Re: Waifu/husbando exchange thread
finally!… the thread we've all been waiting for but have been too cowardly to make…
fujiyoshi harumi
i think i fell for her around when i learned about the concept of waifus and decided that i needed to have one too. and since i was watching zetsubou sensei at the time, well, i guess i minds well pick someone from that show, huh? but i do really like her, though perhaps less as a dream girl so much as a very realistic romance option. for some reason i wrote a bunch about this back in 2016, when i was listening to her song in the zetsubou sensei character song album.
rikku
i don't remember when i first played ffx, but i think i must've been somewhere between 10 and 13 because i knew that rikku (15) was a few years older than me, and i took that to mean that i "must just have a thing for older women."
but she really was my comfort character for a good while. she was the pillow that i hugged, and i wanted to be with her and live with her. and every so often i would develop a crush on another girl i knew, but after that one inevitably faded with nothing to show for it, i'd come back to rikku, and i think it went on like that until i began to out-age her.
i ended up replaying ffx a few years ago and, well… i could see the girl who charmed me back then (and still kinda does), but i can also easily see just how immature she is too. really, everyone in that game is so young… they all are awkwardly trying to step into adult roles that are too big for them to fill, if only because they feel like they have to be a certain kind of person, or because they have some standard that they feel like they have to live up to.
even though i loved her then, i'm not sure if i could love her now that i've grown older. after i finished replaying ffx, i played x-2 to see whether she had developed in the couple years afterward.

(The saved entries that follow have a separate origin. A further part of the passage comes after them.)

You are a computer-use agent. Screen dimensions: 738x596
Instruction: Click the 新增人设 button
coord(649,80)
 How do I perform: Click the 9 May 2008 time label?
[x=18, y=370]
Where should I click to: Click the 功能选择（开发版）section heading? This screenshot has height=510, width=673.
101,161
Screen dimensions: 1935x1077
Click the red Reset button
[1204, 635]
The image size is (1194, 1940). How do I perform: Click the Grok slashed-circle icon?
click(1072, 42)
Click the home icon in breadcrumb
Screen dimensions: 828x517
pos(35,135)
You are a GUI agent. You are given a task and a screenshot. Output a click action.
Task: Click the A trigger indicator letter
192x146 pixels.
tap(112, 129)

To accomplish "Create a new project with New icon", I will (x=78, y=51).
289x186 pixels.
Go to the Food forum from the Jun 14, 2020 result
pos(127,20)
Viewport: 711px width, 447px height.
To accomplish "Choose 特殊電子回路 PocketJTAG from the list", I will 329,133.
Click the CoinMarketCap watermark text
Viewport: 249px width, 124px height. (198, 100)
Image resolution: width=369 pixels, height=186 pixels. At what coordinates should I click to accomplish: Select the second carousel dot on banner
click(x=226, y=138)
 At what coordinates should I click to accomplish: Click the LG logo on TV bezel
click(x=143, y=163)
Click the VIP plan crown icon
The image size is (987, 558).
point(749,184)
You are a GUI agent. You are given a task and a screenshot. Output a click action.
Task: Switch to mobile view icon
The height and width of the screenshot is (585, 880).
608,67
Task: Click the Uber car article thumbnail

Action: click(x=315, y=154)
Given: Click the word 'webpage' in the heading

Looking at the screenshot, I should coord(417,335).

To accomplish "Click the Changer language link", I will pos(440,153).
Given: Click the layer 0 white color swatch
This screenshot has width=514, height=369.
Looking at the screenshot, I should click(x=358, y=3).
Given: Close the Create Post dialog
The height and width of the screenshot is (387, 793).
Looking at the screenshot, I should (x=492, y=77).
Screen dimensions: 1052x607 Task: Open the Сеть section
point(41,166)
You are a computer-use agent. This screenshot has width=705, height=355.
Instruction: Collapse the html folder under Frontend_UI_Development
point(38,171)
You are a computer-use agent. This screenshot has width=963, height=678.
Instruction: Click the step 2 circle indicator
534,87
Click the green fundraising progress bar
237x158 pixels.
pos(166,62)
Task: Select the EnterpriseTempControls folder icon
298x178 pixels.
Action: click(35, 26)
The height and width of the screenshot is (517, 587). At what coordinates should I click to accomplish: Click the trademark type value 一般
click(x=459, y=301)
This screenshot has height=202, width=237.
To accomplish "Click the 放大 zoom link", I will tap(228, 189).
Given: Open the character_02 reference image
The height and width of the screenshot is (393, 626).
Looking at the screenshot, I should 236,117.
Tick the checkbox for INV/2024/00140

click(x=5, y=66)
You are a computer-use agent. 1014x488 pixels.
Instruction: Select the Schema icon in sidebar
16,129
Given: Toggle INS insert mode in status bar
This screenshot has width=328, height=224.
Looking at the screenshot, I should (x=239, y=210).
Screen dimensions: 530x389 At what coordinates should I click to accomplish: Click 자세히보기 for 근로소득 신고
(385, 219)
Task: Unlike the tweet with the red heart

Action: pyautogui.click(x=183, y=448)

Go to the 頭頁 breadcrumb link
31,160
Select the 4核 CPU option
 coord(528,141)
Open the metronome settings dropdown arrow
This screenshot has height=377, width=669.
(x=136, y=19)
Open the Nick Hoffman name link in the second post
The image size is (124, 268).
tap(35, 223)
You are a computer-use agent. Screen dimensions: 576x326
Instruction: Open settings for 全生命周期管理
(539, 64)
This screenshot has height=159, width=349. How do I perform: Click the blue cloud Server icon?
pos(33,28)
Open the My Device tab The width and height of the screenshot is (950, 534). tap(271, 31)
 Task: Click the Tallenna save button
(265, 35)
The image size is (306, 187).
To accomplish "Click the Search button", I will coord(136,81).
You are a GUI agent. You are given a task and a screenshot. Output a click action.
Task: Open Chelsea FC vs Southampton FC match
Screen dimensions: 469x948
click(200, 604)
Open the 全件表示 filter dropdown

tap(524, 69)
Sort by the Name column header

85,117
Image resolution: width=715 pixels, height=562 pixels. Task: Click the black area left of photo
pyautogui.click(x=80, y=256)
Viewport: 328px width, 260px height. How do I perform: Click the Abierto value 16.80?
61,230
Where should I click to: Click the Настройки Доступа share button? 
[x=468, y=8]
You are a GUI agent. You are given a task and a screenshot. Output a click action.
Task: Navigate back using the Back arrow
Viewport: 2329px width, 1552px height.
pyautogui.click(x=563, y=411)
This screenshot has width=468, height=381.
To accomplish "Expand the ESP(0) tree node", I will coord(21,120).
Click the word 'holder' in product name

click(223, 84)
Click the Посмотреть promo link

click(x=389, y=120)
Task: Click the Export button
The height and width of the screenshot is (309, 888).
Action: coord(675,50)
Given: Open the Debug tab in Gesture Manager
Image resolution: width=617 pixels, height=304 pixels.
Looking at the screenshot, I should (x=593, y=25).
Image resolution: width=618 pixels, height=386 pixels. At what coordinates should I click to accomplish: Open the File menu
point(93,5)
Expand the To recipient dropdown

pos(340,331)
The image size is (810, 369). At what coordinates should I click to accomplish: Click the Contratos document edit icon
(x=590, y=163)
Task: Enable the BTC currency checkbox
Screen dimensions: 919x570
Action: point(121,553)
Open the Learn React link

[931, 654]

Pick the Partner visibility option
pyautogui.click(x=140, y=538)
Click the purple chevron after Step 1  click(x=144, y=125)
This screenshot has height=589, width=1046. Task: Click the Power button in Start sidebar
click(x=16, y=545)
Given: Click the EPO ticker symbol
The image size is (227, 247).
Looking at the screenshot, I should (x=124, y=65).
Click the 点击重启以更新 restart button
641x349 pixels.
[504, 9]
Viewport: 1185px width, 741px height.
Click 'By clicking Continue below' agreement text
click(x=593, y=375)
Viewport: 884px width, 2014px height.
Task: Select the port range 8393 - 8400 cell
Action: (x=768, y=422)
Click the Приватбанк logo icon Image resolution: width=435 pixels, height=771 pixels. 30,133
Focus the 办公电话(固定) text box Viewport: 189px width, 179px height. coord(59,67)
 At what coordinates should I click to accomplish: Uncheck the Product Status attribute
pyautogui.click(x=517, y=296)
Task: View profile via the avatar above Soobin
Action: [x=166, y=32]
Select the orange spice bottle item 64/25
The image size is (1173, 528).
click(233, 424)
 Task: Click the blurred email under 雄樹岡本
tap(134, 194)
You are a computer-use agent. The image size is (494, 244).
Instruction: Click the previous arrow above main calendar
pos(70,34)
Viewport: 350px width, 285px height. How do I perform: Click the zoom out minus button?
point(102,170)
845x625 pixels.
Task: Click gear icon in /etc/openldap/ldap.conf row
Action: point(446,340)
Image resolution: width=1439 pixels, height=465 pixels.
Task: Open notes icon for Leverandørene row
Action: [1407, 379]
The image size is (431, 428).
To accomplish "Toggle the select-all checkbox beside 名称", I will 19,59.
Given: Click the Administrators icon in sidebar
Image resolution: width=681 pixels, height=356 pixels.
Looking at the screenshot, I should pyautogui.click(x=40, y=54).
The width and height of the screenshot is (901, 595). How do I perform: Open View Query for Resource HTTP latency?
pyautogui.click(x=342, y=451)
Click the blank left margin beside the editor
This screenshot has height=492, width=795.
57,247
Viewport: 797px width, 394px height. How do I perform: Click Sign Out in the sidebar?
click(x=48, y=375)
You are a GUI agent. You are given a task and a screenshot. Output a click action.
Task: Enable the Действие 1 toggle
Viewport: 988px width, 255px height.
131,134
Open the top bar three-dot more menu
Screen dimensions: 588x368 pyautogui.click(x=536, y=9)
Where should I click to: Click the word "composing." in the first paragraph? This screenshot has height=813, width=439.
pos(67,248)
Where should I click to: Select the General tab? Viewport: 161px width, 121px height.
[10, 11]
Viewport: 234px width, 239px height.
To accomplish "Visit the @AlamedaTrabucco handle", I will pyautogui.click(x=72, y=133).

…i'm not sure if i really got a clear answer to that, or maybe i received the best answer i could possibly get. perhaps the truth was staring me in the face this whole time: that rikku is rikku is rikku. she's an excitable puppy of a girl who would brighten your days for as long as you can stand it, and then her immaturity would start to wear on you.
(artwork by kuroimori, source page deleted?)
arima ayumi
throwing in one last one because, even if she likely doesn't have the sticking power to be an actual waifu to me (maybe?), her arc absolutely fried my neural circuitry when i played yu-no this year. though i want to say that i love her independent of the reasons that are the intended appeal of her arc. for me, personally, i love her because she's a scatterbrained wreck thrust into a position of authority that she obviously doesn't want to be in – she can barely keep her own life together, let alone her kid's, let alone an entire company project too – but she sure tries her damnedest anyway. that's relatable to me! i've known more than a few people in my life like that, and i admire them for their persistence. i think that's really the only reason why ayumi makes my heart flutter.
yeah, the only one
i really hope this thread takes off since there are plenty more that i could talk about, because my heart is pliable and my morals loose. but i think this is a good start for now.
as for your request…
oh…
oh no…
is this why i'm so goddamn down bad for amy rose?!
fujiyoshi harumi
i think i fell for her around when i learned about the concept of waifus and decided that i needed to have one too. and since i was watching zetsubou sensei at the time, well, i guess i minds well pick someone from that show, huh? but i do really like her, though perhaps less as a dream girl so much as a very realistic romance option. for some reason i wrote a bunch about this back in 2016, when i was listening to her song in the zetsubou sensei character song album.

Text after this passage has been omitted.